Once that foundation has been established, then you can be creative, she says. But that creativity has to start with a strong foundation.
As de Silva says: “Hula isn’t a supermarket where you pick and choose what you want to do and what you want to teach. You have to teach it at the right time, to those who are ready, and you have to teach it the way it was given.”
Only certain students, when they are ready, will learn to dance with an ipu heke (two gourds joined together and used to keep rhythm) or puniu (knee drum), she said. Students must also earn the right to make a lei hulu (feather lei) for hula.
Hula requires commitment and a level of dedication. For many students, it eventually becomes a way of life.
In a testament to the halau’s work, 31 former graduates in the last three decades have become kumu hula and 130 are olapa (experienced dancers).
The dancers are from all walks of life — teachers, lawyers, university students, police detectives, nurses and small-business owners — who become keepers of the culture.
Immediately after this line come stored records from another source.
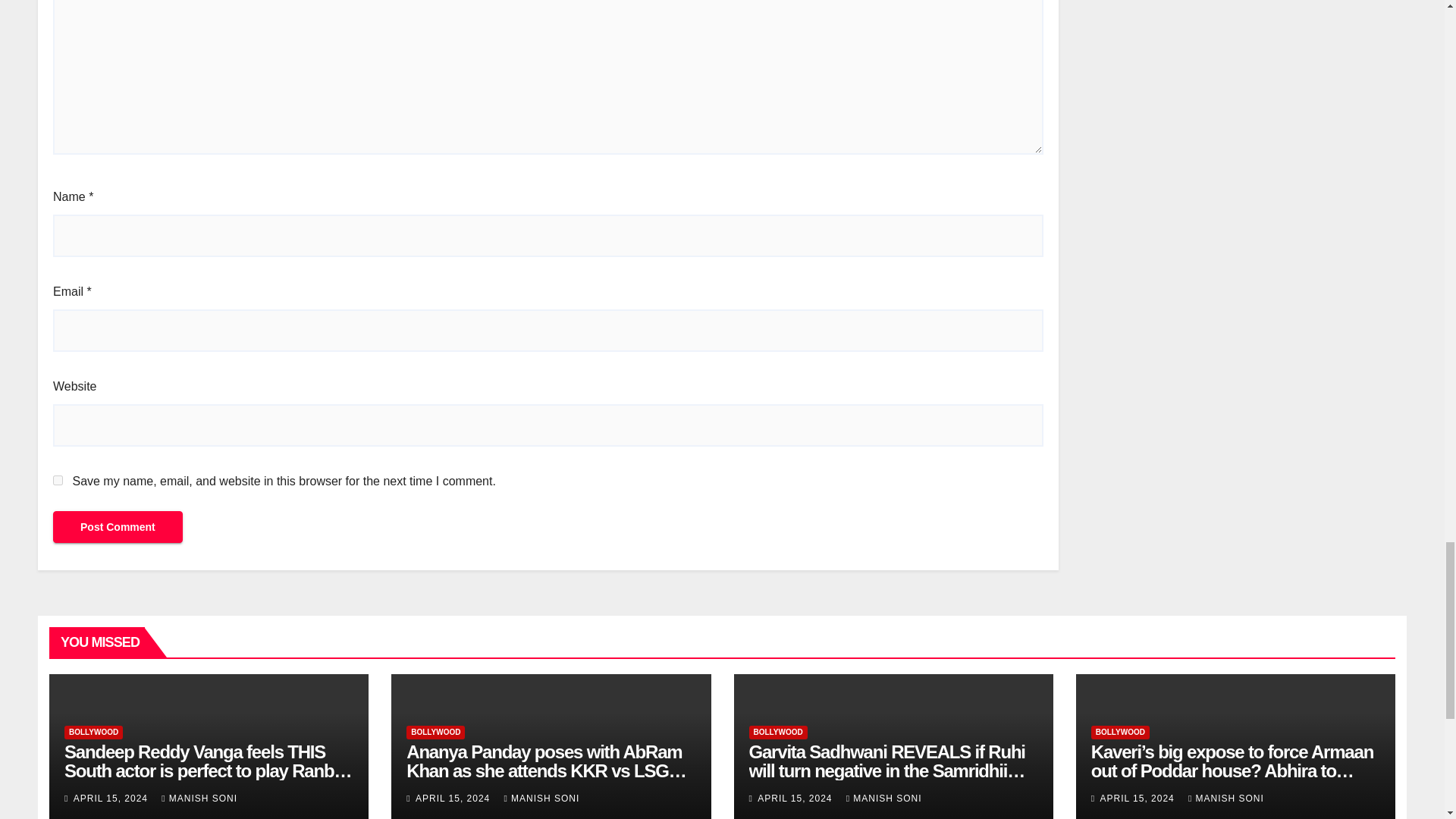
Post Comment (117, 526)
yes (57, 480)
Given the description of an element on the screen output the (x, y) to click on. 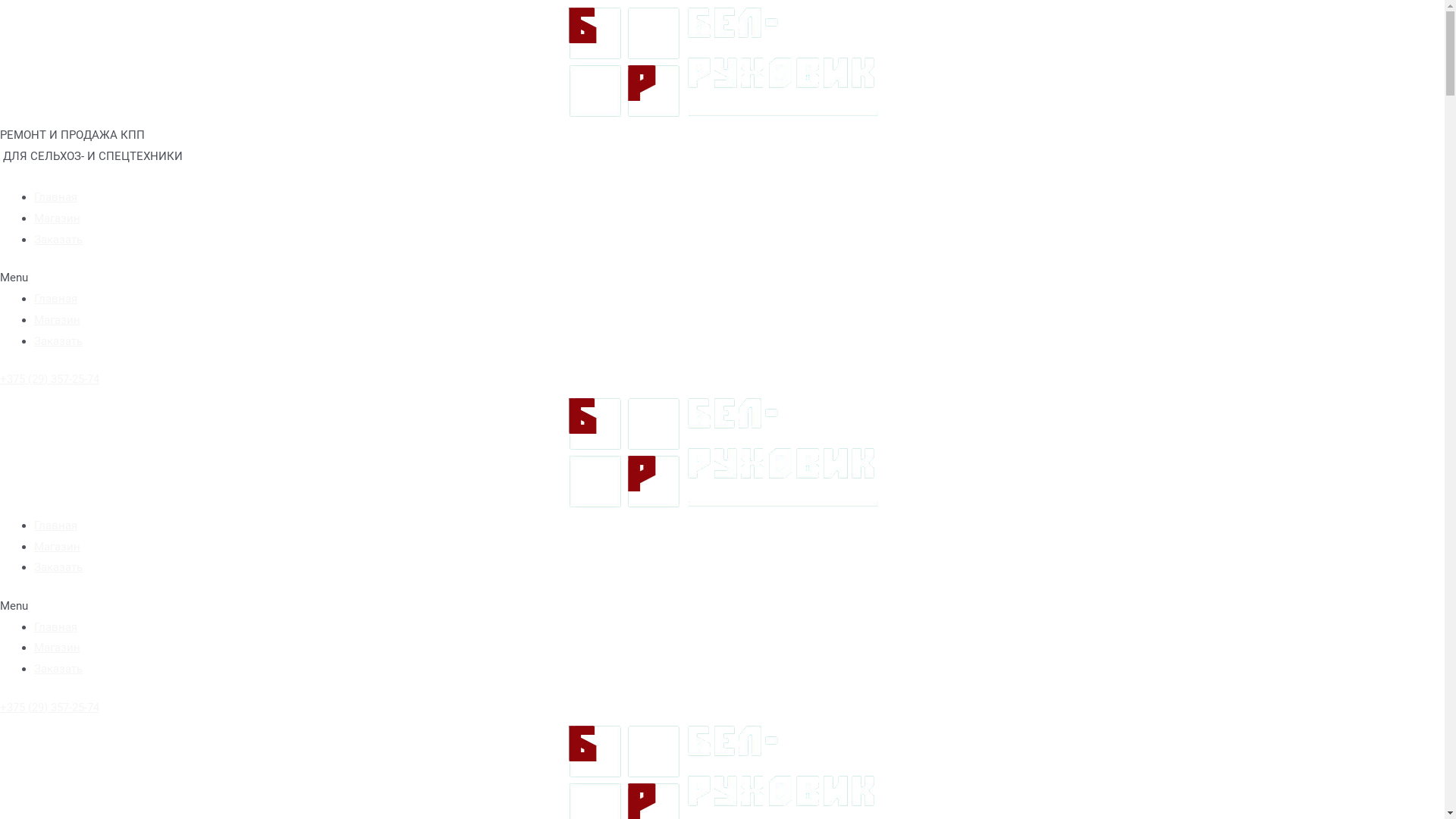
+375 (29) 357-25-74 Element type: text (49, 378)
+375 (29) 357-25-74 Element type: text (49, 707)
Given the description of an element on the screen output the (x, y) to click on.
De Silva graduated as a kumu hula from Maiki Aiu Lake in 1975. She opened Halau Mohala ‘Ilima a year later, continuing her studies under other mentors, including Lani Kalama, Sally Wood Naluai and Pat Namaka Bacon.
“One of the important reasons to enter Merrie Monarch is so people around the world will know what this tradition of hula is,” de Silva said. “It’s what I learned and it’s my hula genealogy.”